What’s the likely Democratic response to all this Republican obstructionism? Again, all you have to do is check the Podesta record: Party leaders will likely insist, loudly and often, that any dissenting voices within the Democratic Party will unconscionably harm their beleaguered executive leader. This will be a slight variation on the refrain that we’re now hearing, amid the reports of renewed FBI scrutiny of Hillary’s email antics, that any criticism of Hillary Clinton strengthens Donald Trump.

 This entirely predictable land rush of uncritical Clinton praise will no doubt include many self-identified lefties who have joined Clinton’s cause during the campaign season. Here, for example, is columnist Katha Pollitt in a fundraising appeal this week for The Nation:

Even if he is resoundingly defeated, Donald Trump’s barefaced lies, and the unapologetically sexist, bigoted, and violent rhetoric of his campaign, have opened doors for his supporters that will not be so easily closed. Where will the unabashed hatred and contempt Trump has awakened in a disturbingly large portion of the electorate go? The Nation has worked to provide our readers with critical examinations of Trump’s candidacy and the threat it represents to the nation at large, and we won’t stop reporting on the movement his campaign has emboldened on November 9. Post election, The Nation will be here to cover where Trump and his followers go next, and how we keep pushing for progressive reform into the next administration and beyond. 

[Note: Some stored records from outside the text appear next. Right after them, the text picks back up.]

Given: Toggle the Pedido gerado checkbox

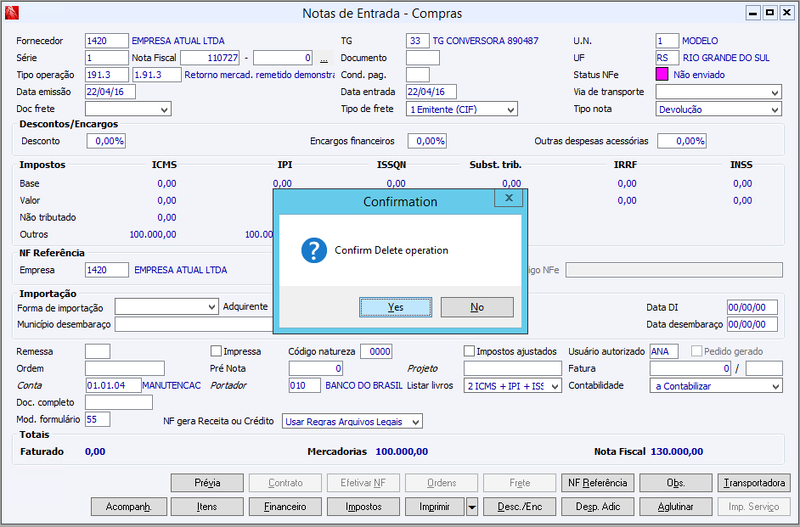Looking at the screenshot, I should click(696, 351).
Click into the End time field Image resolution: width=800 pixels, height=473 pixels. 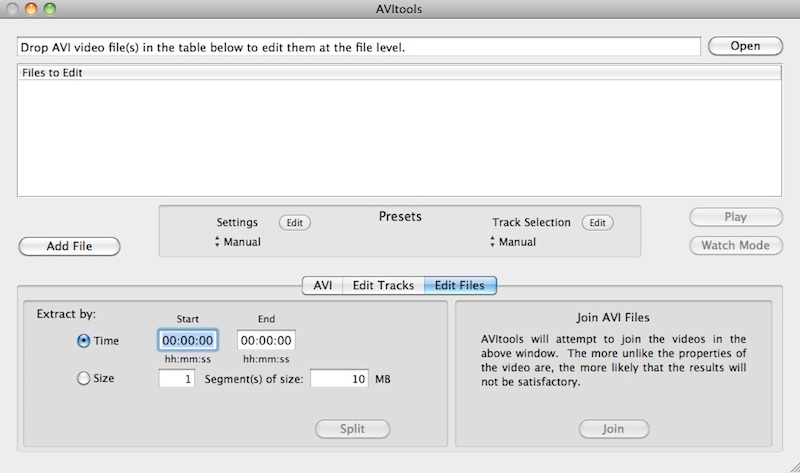(x=266, y=341)
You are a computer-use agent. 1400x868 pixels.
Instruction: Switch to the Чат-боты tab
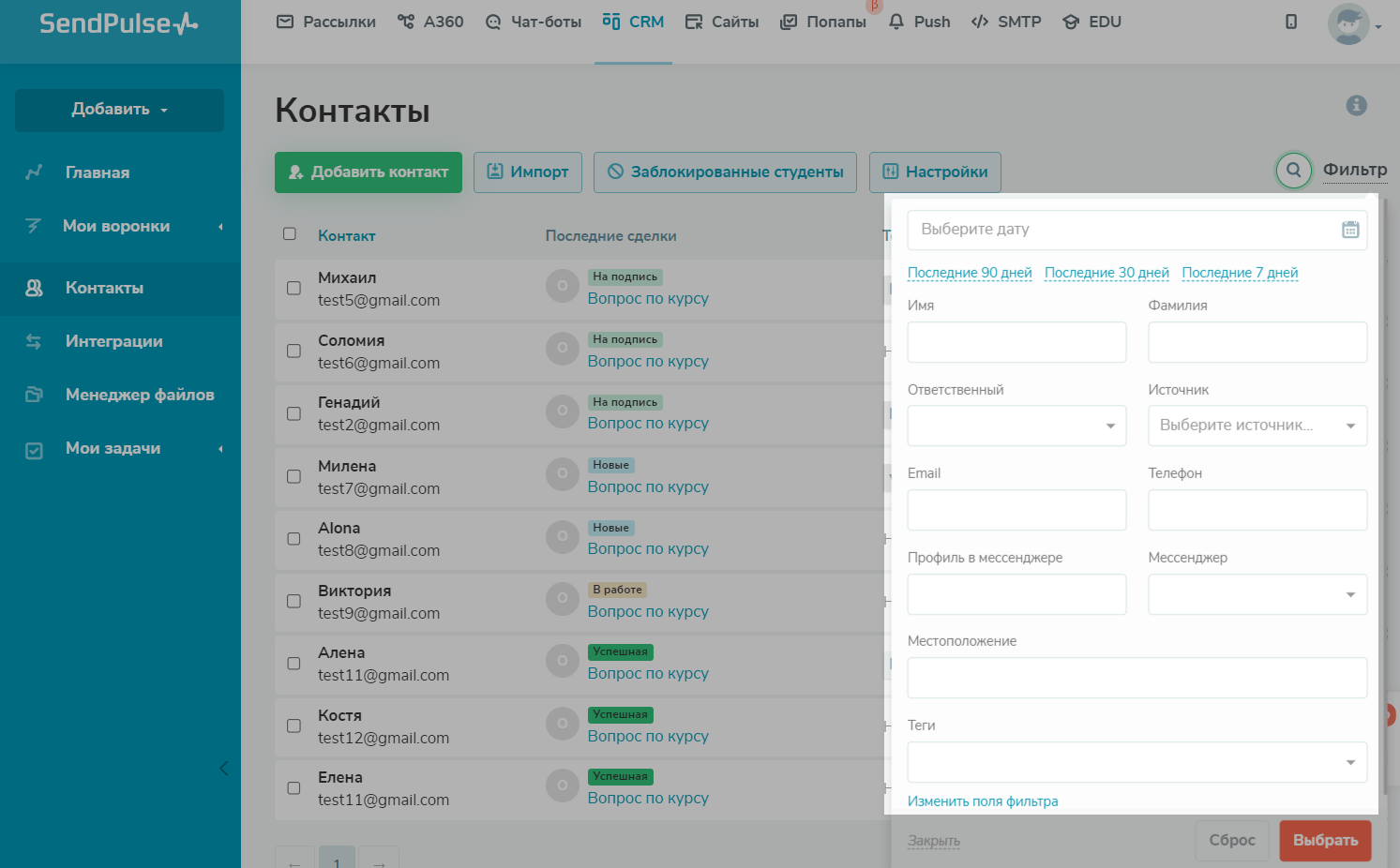pyautogui.click(x=533, y=22)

In seeking to rally the Nation readership, who are a safe bet to throng to the Sanders end of the Democratic spectrum, Pollitt isn’t pledging on the Nation’s behalf to hold Hillary Clinton accountable or to advance any progressive-minded policy agenda. No, the chief aim is to continue the food fight with the Trump wing of the GOP.

In the end, I would argue—and I think Sawicky would agree—that the actual vote count in a Hillary Clinton blowout is secondary to the forbidding organizing work ahead for the American left, so that dissenting forces within the Democratic party can begin pressuring the Clinton administration, as the cliché goes, in the streets and the suites. Personally, I would be happy with a weak Clinton administration that would still need every ounce of support it could squeeze out of a reluctant or skeptical base. I like Sawicky’s proposed hashtag #NoHoneymoon as a way to remind us all of the need to pressure Clinton to keep heeding the large cohort of voters to her left. I just don’t see why we should wait until November 9 to start.

thierry ehrmann
Should we seek to elevate Bernie Sanders within the Senate, or to build on his movement? /thierry ehrmann

Rebuttal: A Question of Leverage

Max B. Sawicky: It’s a pleasure to engage Natasha Vargas-Cooper (“NVC”). We are trying to predict the power dynamics in two alternative near-term futures. In one, Hillary Clinton wins the election by a whisker. In the other, she enjoys a blowout. I argue the prospects for humanity and the left (to me, of course, the same thing) are better in the latter event; NVC favors the former outcome.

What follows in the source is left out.